8.2 Least Privilege and Separation of Duties

Key Concepts

Least privilege is among the most testable CC principles: a subject receives only the permissions required to perform assigned work, no broader and no longer than necessary. It is easy to state and hard to operate because access accumulates. People change teams, projects close, contractors extend, emergency access is granted, and "temporary" exceptions become permanent unless someone deliberately revokes them. The drift this creates is called privilege creep, and the standard countermeasures are periodic access reviews (recertification) and time-bounding grants with expiration dates.

Apply least privilege with four questions: What task must the subject perform? What object does that task require? What exact action on that object is needed? How long is the access needed? A marketing intern who builds campaign reports may need read access to selected analytics dashboards for the summer. The intern does not need platform administrator rights, export rights for all customer records, or any access after the internship ends.

Need-to-know is related but narrower: it asks whether a subject needs specific information to do the job. A nurse needs a patient's medication list to treat them; a billing clerk needs insurance and invoice fields but not full clinical notes. Least privilege includes need-to-know but also governs system actions like restart, approve, delete, configure, deploy, or create users. The exam often pairs them: information access leans on need-to-know, action/system access leans on least privilege.

Separation of duties (SoD), also called segregation of duties, divides sensitive tasks across multiple people or roles so no one person can both perform and hide an error or fraud. In finance, one person creates a vendor, a second approves it, and a third releases payment. In software delivery, a developer writes code, a separate reviewer approves the change, and an automated pipeline deploys it. In identity administration, a manager requests access, an application owner approves, and an identity team provisions.

SoD only works when the steps are meaningful and independent. A weak control demands two approvals but both come from the same person using two accounts.

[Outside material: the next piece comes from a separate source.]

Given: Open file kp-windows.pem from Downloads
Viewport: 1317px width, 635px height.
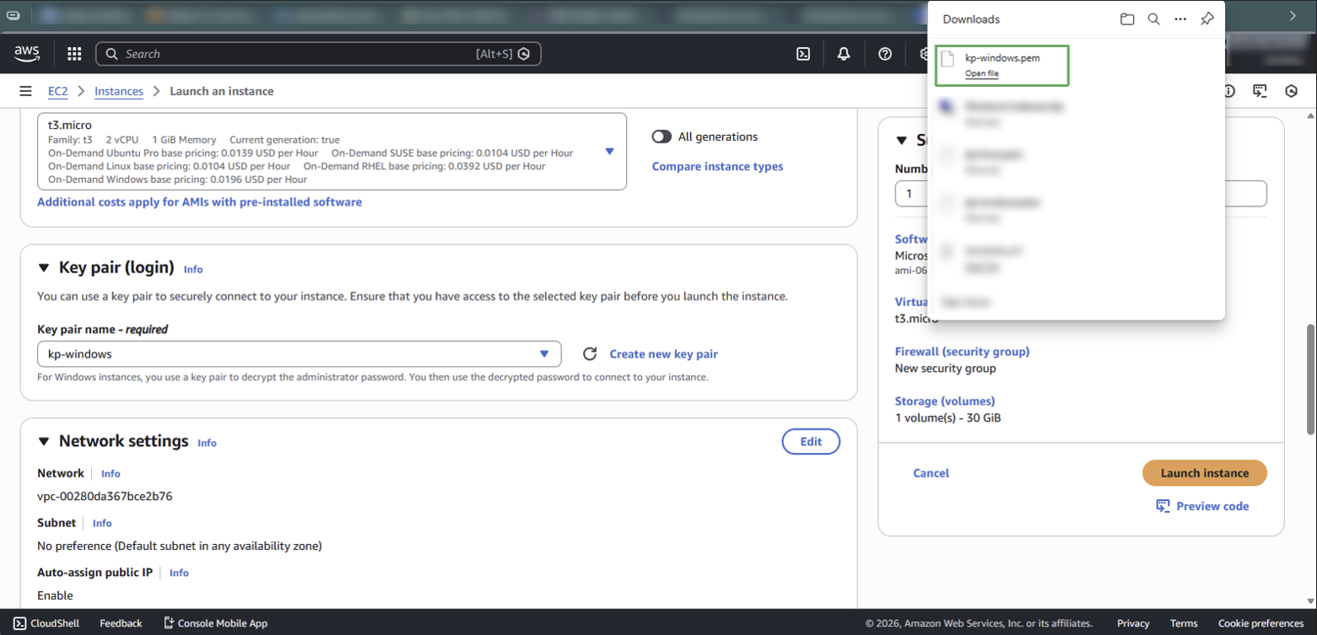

A strong control separates request, approval, implementation, and review, and logs each step so the organization can prove who did what.

Exam Application

Dual control and split knowledge are the heavier-duty cousins of SoD. Dual control requires two authorized people to act together on one sensitive operation (opening a vault, releasing a large wire). Split knowledge means no single person holds the complete secret, such as dividing a cryptographic recovery key into two halves held by different custodians. Reach for these when the risk is high enough that ordinary role separation is insufficient.

The table below shows how the same principle is named differently depending on what is split:

Work a fraud scenario. In a small company the office manager can create vendors, change bank-account details, approve invoices, and issue payments. That is efficient but is a textbook SoD failure: one person can invent a fake vendor and pay it. A better design lets the office manager enter invoices, requires a department manager to approve the purchase, and requires finance to approve before payment, with system-enforced amount limits and logged approvals.

Know the exam tell. When a scenario says a user has more access than the task needs, the answer is usually least privilege. When one person controls an entire high-risk process, the answer is usually separation of duties. Both are preventive controls (they stop harm before it happens), not detective controls.

The enduring challenge is balance. Too little access slows work and breeds risky workarounds (shadow IT, password sharing); too much access widens the blast radius of any compromise or mistake. Good access design is specific, reviewed on a schedule, time-bounded when appropriate, and tied to real job duties rather than convenience or title.

Where These Controls Fail in Practice

The exam frequently describes a broken control and asks what went wrong. Recognizing the failure modes is as valuable as defining the principle:

• Privilege accumulation through transfers. An employee moves from finance to marketing but keeps the old finance permissions. Each move adds rights, none removes them, until the account can touch far more than the current job requires. The fix is review at the moment of transfer, not only at annual recertification.
• Emergency access that never expires. "Break-glass" accounts granted during an outage are powerful by design. If they are not revoked and logged afterward, they become standing backdoors. The control is time-bounding plus mandatory post-use review.
• Cosmetic separation of duties. A process demands two approvals, but one person controls both approving accounts, or the same manager requests and approves. The steps look separate yet collapse into one actor. Genuine SoD requires different people and independent logging.
• Service accounts with human-grade rights. Automation accounts often accumulate broad permissions "to be safe." They rarely rotate credentials and are seldom reviewed, making them high-value targets. Least privilege applies to non-human subjects just as strictly as to people.

A final exam nuance: least privilege and separation of duties are both preventive administrative controls, and they reinforce each other. Least privilege shrinks what any one account can do; separation of duties ensures that even a maximally privileged single account cannot complete a sensitive process alone. Defense in depth means layering both rather than relying on either by itself, because a determined insider or a fully compromised credential can defeat any one control acting in isolation.